What the task asks
From the line that contains "Screen dimensions: 1024x636" through the end of the records below, write out each line exactly as it appears, but not the pictures.

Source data
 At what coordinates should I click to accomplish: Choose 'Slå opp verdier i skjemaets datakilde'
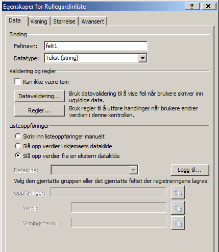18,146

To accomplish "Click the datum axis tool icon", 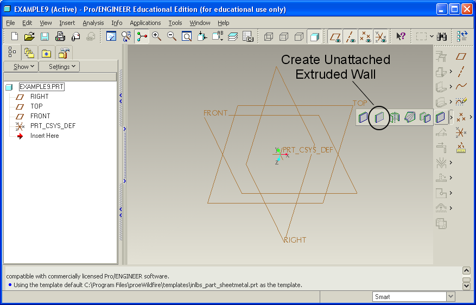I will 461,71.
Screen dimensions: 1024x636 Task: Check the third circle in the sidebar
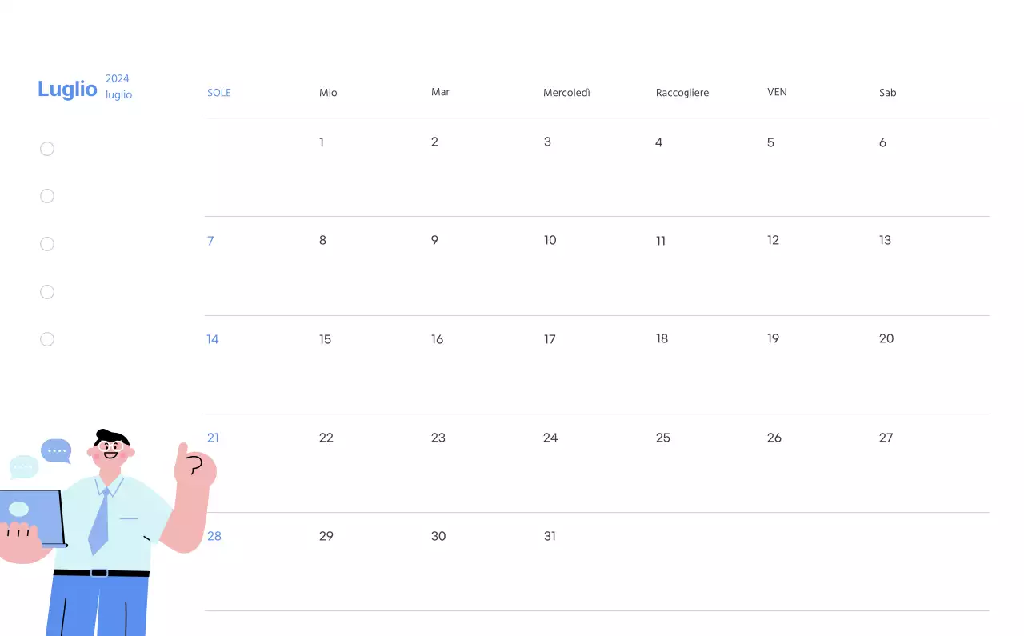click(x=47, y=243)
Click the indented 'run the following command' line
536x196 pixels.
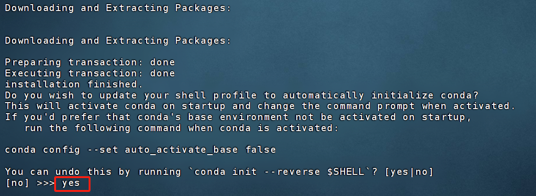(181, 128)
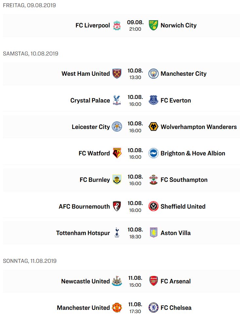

Solution to the exercise
Screen dimensions: 1024x636 Task: Check the third circle in the sidebar
click(x=47, y=243)
Click the indented 'run the following command' line
536x196 pixels.
(181, 128)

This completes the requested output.